Sayumi siguió suplicando y hablándole pero no hubo respuesta, Irasue se encontraba hablando con su hijo en ese momento por lo que dejó de prestarle atención a la piedra Meidõ.
* * *
A medida que se acercaba al palacio de su madre sentía cada vez menos la presencia de Sayumi en el interior de su cuerpo. Cada extremidad del mismo se iba enfriando de modo que su piel se iba tornando azulada y sus labios de un tono morado. A pesar de estar empapados por la lluvia la frialdad traspasaba sus vestiduras haciendo estremecer al demonio. Mientras tanto la diosa perro sabía que su primogénito estaba próximo a arribar a sus dominios. Tras unos minutos levantó la vista de la Piedra Meidõ al sentir el aroma de Sesshōmaru a solo unos pocos metros de distancia.
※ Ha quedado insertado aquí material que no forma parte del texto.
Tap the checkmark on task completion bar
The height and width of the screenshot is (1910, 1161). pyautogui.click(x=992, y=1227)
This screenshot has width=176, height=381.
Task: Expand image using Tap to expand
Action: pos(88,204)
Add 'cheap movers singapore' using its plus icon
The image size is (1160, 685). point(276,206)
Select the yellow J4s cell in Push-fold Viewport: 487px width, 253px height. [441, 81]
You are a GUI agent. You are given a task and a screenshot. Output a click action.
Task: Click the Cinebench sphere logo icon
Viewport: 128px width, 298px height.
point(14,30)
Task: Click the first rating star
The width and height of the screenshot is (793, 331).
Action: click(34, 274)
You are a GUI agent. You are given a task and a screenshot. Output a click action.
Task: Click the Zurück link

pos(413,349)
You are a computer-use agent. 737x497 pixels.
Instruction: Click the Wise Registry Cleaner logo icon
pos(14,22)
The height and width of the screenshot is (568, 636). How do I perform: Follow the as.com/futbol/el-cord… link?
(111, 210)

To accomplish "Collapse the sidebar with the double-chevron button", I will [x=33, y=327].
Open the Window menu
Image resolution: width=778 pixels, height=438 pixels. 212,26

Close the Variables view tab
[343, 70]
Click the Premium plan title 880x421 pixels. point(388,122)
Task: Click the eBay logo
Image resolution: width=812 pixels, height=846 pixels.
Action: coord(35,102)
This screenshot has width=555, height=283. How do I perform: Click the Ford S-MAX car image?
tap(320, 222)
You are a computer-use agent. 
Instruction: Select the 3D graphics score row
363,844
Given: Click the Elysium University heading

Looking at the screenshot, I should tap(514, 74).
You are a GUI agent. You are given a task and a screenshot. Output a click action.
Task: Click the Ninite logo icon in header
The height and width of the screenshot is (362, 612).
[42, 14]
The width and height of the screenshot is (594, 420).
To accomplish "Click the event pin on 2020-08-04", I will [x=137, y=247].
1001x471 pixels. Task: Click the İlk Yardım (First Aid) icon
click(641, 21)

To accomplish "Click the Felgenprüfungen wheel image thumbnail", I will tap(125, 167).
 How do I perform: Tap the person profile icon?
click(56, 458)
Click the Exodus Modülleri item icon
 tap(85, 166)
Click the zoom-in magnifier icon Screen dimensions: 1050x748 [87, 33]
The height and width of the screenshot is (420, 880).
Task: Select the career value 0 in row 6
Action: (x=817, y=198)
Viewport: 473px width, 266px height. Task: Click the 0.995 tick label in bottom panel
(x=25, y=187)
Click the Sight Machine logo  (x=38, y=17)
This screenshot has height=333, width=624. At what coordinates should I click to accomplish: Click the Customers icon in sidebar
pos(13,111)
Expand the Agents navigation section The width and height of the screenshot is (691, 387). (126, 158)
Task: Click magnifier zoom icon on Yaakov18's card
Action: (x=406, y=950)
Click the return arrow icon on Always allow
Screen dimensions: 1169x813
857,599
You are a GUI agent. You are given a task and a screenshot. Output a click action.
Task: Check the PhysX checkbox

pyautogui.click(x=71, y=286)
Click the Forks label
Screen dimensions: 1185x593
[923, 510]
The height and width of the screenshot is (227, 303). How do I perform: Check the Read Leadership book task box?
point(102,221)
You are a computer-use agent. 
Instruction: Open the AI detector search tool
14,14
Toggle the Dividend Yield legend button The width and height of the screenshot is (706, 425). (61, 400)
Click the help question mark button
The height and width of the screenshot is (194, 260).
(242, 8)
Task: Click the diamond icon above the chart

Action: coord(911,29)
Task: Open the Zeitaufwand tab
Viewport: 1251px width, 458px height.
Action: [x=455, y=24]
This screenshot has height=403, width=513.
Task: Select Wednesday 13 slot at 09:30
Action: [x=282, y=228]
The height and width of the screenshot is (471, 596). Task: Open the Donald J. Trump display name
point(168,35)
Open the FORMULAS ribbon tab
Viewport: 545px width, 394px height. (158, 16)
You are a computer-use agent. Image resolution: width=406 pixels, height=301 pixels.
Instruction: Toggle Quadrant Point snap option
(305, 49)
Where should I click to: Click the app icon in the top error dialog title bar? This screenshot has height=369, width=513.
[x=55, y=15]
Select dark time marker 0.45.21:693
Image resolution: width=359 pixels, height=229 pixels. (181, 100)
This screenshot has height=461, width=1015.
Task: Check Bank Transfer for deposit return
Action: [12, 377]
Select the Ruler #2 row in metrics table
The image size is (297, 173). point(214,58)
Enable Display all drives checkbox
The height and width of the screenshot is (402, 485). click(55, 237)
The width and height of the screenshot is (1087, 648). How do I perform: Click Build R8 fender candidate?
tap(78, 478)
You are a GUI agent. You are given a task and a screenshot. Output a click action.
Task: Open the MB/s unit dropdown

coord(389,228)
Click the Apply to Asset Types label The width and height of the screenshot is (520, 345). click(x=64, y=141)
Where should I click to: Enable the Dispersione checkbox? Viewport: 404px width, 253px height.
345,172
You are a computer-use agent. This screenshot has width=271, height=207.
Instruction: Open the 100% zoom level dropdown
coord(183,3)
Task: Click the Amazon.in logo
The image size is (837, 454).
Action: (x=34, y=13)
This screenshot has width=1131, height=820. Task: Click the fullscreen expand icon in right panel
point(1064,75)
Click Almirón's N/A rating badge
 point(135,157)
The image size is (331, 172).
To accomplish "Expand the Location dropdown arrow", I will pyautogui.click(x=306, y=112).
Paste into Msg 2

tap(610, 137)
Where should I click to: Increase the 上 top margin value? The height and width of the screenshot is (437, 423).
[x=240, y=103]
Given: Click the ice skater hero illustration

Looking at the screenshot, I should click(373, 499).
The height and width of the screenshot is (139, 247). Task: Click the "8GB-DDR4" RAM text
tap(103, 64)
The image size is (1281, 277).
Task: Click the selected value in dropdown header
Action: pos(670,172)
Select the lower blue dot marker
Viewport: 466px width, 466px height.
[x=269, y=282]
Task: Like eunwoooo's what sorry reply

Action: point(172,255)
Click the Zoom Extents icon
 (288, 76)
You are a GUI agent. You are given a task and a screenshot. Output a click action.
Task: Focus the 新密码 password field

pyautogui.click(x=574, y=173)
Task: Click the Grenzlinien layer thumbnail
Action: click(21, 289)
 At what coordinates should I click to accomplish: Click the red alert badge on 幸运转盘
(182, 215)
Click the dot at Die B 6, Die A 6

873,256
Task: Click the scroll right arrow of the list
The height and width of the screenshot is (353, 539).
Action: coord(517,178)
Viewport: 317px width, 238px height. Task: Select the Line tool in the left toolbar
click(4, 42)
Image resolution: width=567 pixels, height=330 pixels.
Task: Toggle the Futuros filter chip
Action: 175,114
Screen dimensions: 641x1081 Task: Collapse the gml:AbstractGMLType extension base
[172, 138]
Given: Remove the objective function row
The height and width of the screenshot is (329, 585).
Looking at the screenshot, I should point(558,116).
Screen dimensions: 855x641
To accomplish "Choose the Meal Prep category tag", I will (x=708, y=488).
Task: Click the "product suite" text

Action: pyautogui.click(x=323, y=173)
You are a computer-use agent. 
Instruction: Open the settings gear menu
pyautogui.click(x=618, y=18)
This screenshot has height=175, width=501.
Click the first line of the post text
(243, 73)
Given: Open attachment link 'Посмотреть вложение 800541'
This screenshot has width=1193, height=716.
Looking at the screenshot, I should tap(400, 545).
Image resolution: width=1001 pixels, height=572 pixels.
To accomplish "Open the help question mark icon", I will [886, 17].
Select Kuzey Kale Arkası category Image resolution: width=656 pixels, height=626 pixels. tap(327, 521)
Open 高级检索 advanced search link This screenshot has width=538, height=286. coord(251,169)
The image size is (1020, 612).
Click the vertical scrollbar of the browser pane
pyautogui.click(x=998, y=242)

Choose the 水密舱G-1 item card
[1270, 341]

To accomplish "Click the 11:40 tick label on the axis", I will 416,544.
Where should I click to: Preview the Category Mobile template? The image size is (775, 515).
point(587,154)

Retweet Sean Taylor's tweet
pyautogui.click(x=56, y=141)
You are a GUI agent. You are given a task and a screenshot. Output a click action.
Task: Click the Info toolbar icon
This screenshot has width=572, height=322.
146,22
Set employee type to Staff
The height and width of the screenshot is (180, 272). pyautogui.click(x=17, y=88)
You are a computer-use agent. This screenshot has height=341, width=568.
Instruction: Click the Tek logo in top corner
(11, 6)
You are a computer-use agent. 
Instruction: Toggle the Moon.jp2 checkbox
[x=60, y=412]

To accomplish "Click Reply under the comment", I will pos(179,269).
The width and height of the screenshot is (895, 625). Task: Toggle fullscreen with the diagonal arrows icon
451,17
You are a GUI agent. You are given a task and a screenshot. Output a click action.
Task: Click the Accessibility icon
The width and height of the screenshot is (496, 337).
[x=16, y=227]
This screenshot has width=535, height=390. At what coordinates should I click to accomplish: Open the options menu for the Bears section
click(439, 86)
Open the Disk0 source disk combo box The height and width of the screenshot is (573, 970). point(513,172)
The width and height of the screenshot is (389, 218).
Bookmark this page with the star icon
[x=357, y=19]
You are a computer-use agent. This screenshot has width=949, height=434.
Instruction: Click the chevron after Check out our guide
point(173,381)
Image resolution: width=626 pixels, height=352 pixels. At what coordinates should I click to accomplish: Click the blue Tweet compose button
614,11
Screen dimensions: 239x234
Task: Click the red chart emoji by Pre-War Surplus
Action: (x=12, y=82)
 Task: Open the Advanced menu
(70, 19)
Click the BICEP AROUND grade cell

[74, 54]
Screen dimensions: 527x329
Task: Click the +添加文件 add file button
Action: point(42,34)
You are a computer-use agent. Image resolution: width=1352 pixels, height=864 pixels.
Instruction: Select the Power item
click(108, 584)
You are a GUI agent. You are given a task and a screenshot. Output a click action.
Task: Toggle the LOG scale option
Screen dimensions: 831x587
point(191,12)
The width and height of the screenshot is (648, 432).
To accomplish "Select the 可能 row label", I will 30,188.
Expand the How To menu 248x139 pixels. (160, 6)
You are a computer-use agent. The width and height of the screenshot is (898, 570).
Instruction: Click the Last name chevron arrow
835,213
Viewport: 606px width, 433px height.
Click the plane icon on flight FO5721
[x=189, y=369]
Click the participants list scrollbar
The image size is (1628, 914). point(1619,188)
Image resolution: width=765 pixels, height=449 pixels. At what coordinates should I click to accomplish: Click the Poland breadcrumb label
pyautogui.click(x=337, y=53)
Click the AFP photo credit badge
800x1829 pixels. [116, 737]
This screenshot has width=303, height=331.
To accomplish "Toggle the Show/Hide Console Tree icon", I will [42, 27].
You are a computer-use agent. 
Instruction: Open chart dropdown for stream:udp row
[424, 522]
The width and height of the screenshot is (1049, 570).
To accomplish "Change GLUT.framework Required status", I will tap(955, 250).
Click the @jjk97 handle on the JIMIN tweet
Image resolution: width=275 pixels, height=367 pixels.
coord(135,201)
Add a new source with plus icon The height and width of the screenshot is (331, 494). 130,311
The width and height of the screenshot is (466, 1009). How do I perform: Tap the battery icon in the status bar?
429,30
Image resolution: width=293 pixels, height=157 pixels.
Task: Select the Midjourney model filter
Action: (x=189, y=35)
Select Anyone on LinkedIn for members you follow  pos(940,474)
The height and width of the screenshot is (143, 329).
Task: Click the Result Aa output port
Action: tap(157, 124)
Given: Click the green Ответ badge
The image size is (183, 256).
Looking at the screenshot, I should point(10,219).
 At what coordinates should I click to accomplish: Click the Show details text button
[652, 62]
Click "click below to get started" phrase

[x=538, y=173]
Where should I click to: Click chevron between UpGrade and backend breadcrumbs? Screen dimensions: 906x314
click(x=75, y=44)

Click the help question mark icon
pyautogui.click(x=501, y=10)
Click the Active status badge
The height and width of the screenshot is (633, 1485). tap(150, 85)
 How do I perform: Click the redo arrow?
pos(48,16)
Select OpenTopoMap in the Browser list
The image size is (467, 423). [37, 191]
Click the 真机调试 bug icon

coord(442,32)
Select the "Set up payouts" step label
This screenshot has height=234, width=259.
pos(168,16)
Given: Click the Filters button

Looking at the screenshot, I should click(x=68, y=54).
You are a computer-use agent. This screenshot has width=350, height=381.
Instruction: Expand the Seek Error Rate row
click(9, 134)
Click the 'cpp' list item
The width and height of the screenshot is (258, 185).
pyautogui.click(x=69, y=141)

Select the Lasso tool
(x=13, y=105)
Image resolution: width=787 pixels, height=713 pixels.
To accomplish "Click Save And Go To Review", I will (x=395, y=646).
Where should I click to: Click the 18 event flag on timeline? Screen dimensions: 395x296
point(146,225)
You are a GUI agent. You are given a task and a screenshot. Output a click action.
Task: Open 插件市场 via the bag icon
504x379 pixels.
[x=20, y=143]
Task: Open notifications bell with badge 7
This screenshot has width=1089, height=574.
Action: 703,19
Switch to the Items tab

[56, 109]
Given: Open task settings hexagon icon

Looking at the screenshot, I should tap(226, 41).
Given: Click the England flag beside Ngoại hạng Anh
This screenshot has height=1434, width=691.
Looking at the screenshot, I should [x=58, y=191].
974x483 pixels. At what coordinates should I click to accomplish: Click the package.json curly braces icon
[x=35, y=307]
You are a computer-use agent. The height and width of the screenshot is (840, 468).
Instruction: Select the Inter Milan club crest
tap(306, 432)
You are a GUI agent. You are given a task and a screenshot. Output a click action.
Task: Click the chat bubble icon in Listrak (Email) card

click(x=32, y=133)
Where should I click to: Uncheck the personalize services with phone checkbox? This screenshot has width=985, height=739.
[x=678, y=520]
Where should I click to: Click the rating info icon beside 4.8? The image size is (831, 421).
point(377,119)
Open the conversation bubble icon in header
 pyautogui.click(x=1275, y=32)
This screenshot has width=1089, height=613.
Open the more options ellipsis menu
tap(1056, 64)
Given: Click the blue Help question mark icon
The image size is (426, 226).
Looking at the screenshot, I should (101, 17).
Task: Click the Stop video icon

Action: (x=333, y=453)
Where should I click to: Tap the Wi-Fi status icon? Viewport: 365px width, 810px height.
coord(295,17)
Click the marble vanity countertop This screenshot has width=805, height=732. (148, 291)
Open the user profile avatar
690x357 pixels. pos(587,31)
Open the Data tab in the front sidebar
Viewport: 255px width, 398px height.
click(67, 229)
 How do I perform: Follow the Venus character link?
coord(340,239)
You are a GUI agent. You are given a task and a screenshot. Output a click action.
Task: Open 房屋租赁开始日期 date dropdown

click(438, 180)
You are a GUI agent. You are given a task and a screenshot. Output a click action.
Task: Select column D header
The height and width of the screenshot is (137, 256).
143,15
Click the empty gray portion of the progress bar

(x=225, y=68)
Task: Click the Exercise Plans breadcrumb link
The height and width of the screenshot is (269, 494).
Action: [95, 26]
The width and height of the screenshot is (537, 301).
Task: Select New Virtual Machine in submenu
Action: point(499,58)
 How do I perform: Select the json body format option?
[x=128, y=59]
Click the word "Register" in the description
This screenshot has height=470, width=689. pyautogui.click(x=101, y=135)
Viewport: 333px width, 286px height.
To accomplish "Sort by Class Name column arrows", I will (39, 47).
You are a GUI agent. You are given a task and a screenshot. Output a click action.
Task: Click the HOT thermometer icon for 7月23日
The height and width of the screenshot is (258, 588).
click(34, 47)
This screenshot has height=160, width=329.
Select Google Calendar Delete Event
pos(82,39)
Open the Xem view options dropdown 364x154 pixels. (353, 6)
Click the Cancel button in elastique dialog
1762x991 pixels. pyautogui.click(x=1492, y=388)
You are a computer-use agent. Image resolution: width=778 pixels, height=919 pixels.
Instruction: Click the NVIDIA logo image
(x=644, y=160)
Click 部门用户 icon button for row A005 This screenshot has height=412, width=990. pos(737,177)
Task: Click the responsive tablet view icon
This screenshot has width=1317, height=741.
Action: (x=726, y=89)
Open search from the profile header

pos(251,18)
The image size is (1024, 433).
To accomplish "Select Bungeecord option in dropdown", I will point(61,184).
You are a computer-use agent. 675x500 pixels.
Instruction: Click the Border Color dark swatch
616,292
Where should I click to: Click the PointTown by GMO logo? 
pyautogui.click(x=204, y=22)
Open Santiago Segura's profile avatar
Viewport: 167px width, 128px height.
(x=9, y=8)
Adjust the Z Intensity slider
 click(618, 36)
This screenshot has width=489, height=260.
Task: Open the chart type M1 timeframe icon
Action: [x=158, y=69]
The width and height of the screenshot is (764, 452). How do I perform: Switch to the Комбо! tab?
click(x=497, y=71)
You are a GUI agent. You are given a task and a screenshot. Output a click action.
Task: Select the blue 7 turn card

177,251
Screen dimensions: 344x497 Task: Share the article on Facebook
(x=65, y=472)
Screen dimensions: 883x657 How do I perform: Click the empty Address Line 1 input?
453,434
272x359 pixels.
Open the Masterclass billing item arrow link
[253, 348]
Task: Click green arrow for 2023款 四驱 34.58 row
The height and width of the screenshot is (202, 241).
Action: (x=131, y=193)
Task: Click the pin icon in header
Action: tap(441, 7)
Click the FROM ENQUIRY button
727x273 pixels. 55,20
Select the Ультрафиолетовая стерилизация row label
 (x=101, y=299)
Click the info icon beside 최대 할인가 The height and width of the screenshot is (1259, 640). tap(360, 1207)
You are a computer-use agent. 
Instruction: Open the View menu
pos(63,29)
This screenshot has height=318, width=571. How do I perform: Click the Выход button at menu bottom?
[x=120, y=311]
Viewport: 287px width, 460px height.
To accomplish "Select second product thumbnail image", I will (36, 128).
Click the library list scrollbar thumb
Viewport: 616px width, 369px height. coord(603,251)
—Madre—. Dijo a modo de saludo con un tono de voz que Irasue no supo diferenciar entre enojo, ira o dolor.
Observándolo detenidamente levantó una ceja intrigada al ver que cargaba con Sayumi en brazos, para luego llevar una de sus manos a su inmaculado rostro, apoyando su barbilla en ella.
—Sesshōmaru...— Contestó con evidente cariño.
—Tráela de vuelta—, dijo tajante antes de que ella agregara algo más.
—Humm, ¿por qué debería hacerlo?
¿No te parece que esa hanyō ha causado demasiadas tragedias?— Respondió resaltando la palabra "hanyō" con cierta pizca de desprecio.
Su hijo no contestó. Pero ella hizo una pregunta más sin prisa alguna.
—¿Y la espada que te heredó tu padre?
—No la tengo conmigo, evidentemente. Está demasiado lejos.
El demonio apretó los dientes al decir cada una de las palabras que fueron acompañadas por gélidas bocanadas de aire al salir de sus temblorosos labios. A los pocos minutos, Ah-Un descendió a los dominios de la diosa, sus sigilosos perseguidores se bajaron de la bestia adentrándose en el palacio y ocultos alcanzaron a oír lo que el amo bonito decía. El fiel sirviente jamás había visto una expresión semejante en el inmutable rostro de su señor, y en los largos años que llevaba a su servicio ni una sóla vez lo oyó de esa forma tan emotiva. El tiempo que llevaban de conocerse hicieron que el yōkai adoptara la particular habilidad de expresar los sentimientos que su amo no se permitía demostrar, la única ocasión en la que sintió más su pesar fue cuando la pequeña Rin murió momentáneamente. Jaken sabía bien que Sesshōmaru no era alguien de emociones o que siquiera las manifestara en presencia de otros o inclusive a solas. Y eso era algo que admiraba fervientemente. De tanto analizarlo nuevamente lo invadía la incógnita: ¿Quién podría ser esa mujer para que el comportamiento del Daiyōkai cambiase tanto?
Dentro de la abismal oscuridad después de un rato de súplicas sin respuesta por parte de la diosa perro, una derrotada Sayumi cae sentada al suelo. Lleva sus manos a su cabeza, sus ojos se llenan de lágrimas tras rememorar su vida hasta ese tiempo en el que no se sintió como una fugitiva. Esos días pasaron hace tantos años, cuando era una niña e Inu no Taisho la llevó consigo; a quien la hanyō recordaba con mucho cariño, y lo consideraba como a un padre, dado que no había conocido al verdadero. Su padrino solía contarle historias de las hazañas que desde su niñez llevaron a cabo con Inu no Taisa. La primera vez que el demonio la vio no pudo evitar decirle entre alegres risas que tenía la misma fiereza en la mirada que su progenitor, y desde ese instante se llevaron muy bien.